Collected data
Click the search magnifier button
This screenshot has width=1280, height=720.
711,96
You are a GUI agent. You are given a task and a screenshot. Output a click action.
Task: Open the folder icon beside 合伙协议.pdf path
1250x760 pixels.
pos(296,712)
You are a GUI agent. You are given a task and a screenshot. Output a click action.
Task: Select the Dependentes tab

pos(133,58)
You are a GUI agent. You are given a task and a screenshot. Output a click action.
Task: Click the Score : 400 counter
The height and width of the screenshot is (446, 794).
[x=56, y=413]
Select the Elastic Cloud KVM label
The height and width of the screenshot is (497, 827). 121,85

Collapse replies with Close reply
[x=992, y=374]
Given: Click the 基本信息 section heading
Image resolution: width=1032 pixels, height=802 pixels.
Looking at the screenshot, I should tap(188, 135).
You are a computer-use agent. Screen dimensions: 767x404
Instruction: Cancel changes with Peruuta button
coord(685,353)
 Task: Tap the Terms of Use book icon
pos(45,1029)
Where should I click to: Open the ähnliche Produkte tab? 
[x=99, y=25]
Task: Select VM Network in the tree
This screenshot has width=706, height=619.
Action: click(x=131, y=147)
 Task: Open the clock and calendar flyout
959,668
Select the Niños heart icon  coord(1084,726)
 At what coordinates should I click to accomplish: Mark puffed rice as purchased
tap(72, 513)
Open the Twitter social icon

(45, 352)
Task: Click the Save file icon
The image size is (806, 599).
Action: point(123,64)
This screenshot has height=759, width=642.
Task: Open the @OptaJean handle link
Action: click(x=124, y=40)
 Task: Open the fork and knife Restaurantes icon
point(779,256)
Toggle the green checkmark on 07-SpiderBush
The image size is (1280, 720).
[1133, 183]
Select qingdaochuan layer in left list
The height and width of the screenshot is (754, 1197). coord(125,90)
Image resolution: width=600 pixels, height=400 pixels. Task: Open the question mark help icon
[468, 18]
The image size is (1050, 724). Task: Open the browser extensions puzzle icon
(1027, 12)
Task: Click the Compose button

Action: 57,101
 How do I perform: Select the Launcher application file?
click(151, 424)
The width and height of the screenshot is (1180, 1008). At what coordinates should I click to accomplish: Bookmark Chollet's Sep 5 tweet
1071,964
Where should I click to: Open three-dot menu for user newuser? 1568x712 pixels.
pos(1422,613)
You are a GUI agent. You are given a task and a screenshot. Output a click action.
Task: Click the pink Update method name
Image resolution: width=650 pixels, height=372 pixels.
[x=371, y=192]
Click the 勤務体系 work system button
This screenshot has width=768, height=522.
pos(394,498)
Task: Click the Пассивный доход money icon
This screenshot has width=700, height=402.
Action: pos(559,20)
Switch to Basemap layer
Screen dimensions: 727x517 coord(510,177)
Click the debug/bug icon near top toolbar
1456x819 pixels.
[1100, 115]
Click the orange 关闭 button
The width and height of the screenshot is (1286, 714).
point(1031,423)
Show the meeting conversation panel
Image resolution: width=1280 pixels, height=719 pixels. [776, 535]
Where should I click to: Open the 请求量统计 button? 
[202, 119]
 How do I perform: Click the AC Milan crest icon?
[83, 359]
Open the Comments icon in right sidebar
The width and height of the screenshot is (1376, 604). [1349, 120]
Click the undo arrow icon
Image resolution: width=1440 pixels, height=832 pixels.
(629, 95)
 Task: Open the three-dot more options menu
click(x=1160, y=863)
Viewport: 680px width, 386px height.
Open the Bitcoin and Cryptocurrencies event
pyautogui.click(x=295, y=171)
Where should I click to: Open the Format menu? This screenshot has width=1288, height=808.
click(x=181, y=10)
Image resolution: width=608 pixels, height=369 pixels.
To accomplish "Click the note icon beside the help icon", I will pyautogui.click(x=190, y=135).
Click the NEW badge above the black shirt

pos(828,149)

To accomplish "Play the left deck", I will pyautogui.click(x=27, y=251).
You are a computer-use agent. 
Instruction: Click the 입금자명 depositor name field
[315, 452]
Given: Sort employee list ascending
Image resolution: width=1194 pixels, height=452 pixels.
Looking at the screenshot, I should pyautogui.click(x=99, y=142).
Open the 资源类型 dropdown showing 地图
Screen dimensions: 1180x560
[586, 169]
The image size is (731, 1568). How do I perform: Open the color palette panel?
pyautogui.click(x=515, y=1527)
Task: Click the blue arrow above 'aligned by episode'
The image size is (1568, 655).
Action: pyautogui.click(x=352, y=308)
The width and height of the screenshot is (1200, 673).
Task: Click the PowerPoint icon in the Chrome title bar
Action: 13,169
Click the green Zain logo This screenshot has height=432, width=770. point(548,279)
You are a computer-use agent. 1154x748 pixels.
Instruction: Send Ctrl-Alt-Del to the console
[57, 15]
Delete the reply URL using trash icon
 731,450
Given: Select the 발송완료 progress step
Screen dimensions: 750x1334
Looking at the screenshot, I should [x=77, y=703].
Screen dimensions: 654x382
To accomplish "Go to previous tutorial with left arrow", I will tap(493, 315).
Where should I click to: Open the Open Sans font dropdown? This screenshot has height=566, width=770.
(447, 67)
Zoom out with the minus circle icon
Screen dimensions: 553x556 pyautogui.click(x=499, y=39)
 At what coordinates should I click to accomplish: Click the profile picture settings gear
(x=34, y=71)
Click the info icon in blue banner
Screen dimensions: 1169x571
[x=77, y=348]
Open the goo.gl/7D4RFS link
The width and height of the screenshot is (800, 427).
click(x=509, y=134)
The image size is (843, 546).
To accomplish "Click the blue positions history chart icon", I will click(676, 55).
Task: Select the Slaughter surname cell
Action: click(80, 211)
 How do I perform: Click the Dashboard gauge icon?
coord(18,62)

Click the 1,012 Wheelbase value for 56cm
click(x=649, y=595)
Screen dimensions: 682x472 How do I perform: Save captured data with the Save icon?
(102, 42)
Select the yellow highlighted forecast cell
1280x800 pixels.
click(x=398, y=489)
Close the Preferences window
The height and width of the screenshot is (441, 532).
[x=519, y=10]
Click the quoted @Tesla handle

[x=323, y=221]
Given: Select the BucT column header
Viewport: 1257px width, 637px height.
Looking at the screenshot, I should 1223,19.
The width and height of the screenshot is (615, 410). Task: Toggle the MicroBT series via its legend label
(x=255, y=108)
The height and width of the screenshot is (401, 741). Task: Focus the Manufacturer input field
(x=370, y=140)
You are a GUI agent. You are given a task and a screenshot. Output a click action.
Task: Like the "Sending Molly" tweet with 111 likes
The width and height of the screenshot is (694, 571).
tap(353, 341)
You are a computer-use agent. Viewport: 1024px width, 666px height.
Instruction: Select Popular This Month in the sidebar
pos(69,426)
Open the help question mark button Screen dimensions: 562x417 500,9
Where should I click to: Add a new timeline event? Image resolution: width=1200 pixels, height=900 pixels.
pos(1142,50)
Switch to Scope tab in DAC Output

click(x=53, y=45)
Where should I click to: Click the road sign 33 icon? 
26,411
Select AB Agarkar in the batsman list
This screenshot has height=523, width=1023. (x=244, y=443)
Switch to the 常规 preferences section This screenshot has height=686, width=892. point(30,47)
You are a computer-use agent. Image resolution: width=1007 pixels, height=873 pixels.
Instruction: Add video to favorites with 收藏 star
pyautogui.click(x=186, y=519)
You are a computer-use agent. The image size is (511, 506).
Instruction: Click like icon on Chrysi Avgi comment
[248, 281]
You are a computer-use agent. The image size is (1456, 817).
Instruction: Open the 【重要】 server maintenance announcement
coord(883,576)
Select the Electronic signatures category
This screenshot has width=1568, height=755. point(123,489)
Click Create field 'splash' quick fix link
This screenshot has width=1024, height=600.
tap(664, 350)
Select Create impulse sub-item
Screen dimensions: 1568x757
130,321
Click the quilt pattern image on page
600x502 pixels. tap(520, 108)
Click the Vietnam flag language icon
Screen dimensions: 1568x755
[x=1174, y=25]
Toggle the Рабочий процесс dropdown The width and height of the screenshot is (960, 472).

EXERCISE PROMPT
Locate the line that contains "You are a computer-use agent. Image", then please quote it and every line after it to the end of the entries above, exactly and with nothing else.

SOLUTION TO THIS EXERCISE
You are a computer-use agent. Image resolution: width=1007 pixels, height=873 pixels.
Instruction: Add video to favorites with 收藏 star
pyautogui.click(x=186, y=519)
You are a computer-use agent. The image size is (511, 506).
Instruction: Click like icon on Chrysi Avgi comment
[248, 281]
You are a computer-use agent. The image size is (1456, 817).
Instruction: Open the 【重要】 server maintenance announcement
coord(883,576)
Select the Electronic signatures category
This screenshot has width=1568, height=755. point(123,489)
Click Create field 'splash' quick fix link
This screenshot has width=1024, height=600.
tap(664, 350)
Select Create impulse sub-item
Screen dimensions: 1568x757
130,321
Click the quilt pattern image on page
600x502 pixels. tap(520, 108)
Click the Vietnam flag language icon
Screen dimensions: 1568x755
[x=1174, y=25]
Toggle the Рабочий процесс dropdown The width and height of the screenshot is (960, 472).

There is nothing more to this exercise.